Один из КРАЗов собирался в Реж. Шофер со своей высоты сказал мне: «Садись!» И мы поехали. Трехтонки почтительно уступали нам дорогу.
Путь наверх
В июне 1971 года мы с моим сыном Алешей отправились на юг. Мне уже было почти сорок, а я еще Черного моря не видел, если не считать акваторию зимнего Одесского порта, да и то из окна ресторана Морского вокзала, в сумерках. Курортный юг вообще для меня долгие годы был символом обывательской роскоши, на которую интеллигентному человеку неприлично тратить время, а уж, чтобы отпуск там проводить в бессмысленном валянье на пляже, такого и в мыслях не было. В молодости я охотней отправлялся месить грязь по псковским и новгородским проселкам, бродить по среднерусским селеньям или уж, в крайнем случае, лазать по карпатским склонам. Позже, с возрастом, – хотелось и на юг, да гордость не пускала. (Уж если ты сноб, то далеко не уйдешь.) Но тут подоспела командировка «Литературной газеты», связанная с Абрау-Дюрсо, и встреча становилась неотвратимой. Мы не просто полетели, не просто сели в поезд и поехали, а отправились в путешествие через Кавказский хребет, чтобы не отдавать себя во власть южной неги так уж сразу.

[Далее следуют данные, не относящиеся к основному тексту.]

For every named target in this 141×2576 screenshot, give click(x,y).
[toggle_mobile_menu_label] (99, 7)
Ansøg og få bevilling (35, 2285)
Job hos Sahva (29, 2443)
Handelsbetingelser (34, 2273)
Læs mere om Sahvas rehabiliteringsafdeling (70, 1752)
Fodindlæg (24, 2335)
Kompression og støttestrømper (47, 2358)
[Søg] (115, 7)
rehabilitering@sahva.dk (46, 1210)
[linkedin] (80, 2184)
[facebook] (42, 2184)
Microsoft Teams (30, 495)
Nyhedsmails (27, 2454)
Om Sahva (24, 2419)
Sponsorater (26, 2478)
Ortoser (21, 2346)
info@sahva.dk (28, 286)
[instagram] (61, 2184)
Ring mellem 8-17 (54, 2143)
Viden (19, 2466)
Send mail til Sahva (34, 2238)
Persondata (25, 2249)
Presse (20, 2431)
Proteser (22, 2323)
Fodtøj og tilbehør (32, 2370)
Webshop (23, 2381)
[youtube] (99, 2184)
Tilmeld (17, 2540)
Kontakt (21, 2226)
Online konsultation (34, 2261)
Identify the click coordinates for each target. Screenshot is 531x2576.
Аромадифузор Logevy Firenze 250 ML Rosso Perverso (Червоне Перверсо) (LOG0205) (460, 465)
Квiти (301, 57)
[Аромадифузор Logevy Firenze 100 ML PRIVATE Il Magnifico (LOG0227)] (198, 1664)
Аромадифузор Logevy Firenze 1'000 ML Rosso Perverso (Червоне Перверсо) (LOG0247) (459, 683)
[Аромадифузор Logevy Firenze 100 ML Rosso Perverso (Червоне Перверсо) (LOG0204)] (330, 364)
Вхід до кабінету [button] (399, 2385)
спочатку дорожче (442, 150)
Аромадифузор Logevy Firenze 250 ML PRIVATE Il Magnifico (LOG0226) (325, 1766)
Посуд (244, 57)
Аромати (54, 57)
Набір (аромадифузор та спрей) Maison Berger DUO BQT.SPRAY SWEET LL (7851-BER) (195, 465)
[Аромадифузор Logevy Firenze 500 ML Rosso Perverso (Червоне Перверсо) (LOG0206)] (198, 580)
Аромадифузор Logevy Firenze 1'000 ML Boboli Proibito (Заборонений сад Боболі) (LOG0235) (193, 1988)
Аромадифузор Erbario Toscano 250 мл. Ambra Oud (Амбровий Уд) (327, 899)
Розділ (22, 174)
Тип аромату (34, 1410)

От Ставрополя до Черкесска мы добирались несколько дней на автобусах и попутных машинах. Останавливались в совхозах. Разговаривали со станичниками («– Вы спрашивайте меня, спрашивайте!.. – говорил солдат-инвалид со Звездою Героя, а сам плакал – то ли в отчаянии от своей немощи, то ли от одиночества.) Ездили на тракторе «Кировец», разделив с молодым трактористом чувство превосходства над всеми, кто копошился внизу (он о тракторе: «– Эх, я его уважаю!») В станице Васильевской попали на стрижку овец, а потом и на праздник по случаю конца этой кампании (миска горячего бараньего варева из походной кухни и полстакана водки на стригаля). И жадно смотрели по сторонам, на бесконечные просторы полей, которые мягко переходили в пологие склоны, клубившиеся кустарником и лиственным лесом, пока дорога, всё больше закручиваясь и сужаясь, не привела нас в горную страну, под самые облака.
Станица Зеленчукская, в которой я мимолетно побывал в январе, мирно и уютно полеживала в долине, меж двумя горными склонами, уходившими в небо. С зимы здесь ничто не изменилось, лишь пирамидальные тополя оделись зеленью. На базаре торговали соленым перцем и семечками, мужчины, сидя на корточках, лениво переговаривались, курили. Женщины тащили сумки. Бегали собаки, заглядывая прохожим в глаза.
Специальный автобус по горному серпантину привез нас наверх. На дикой горе посреди альпийских трав и цветов стояла башня с полусферическим алюминиевым куполом, похожая на инопланетный летательный аппарат. Мы были у первой цели нашего похода. Где-то далеко внизу серебрилась змейка реки Зеленчук, набегали на горы лиственные леса, извивалась, временами пропадая из виду, дорога. А ближе к нам, в седловине, белела палатка чабана, и сытые овцы лежали на изумрудном лугу, как серые камни. Какая-то беспокойная, почти тревожная мысль томила меня: как объять этот перепад двух разнонаправленных устремлений людей тех, что внизу, к простейшим житейским заботам, по большей части подчиненным добыванию пищи, и – этих, здесь, наверху, озабоченных получением слабых отблесков неизвестных миров, отстоящих от земных житейских забот на расстоянии 15 миллиардов световых лет? Патриархальная, словно оцепеневшая в своем равнодушии к цивилизации, жизнь чабанов наводила на мысль о тщете и гордыне. Полуразрушенные храмы аланского государства, попадавшиеся нам по дороге, были иллюстрацией к этому предположению.